» **Rows excerpted from a collection**
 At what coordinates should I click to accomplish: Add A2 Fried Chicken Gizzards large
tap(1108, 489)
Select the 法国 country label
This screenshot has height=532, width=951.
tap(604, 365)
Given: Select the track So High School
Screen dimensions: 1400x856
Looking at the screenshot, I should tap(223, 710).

» **TASK INSTRUCTIONS**
Please repeat verbatim the part of the rows above that opens with the line containing "Given: Select the track So High School" and runs through the last row, including both ends.

» **ANSWER TO THE TASK**
Given: Select the track So High School
Screen dimensions: 1400x856
Looking at the screenshot, I should tap(223, 710).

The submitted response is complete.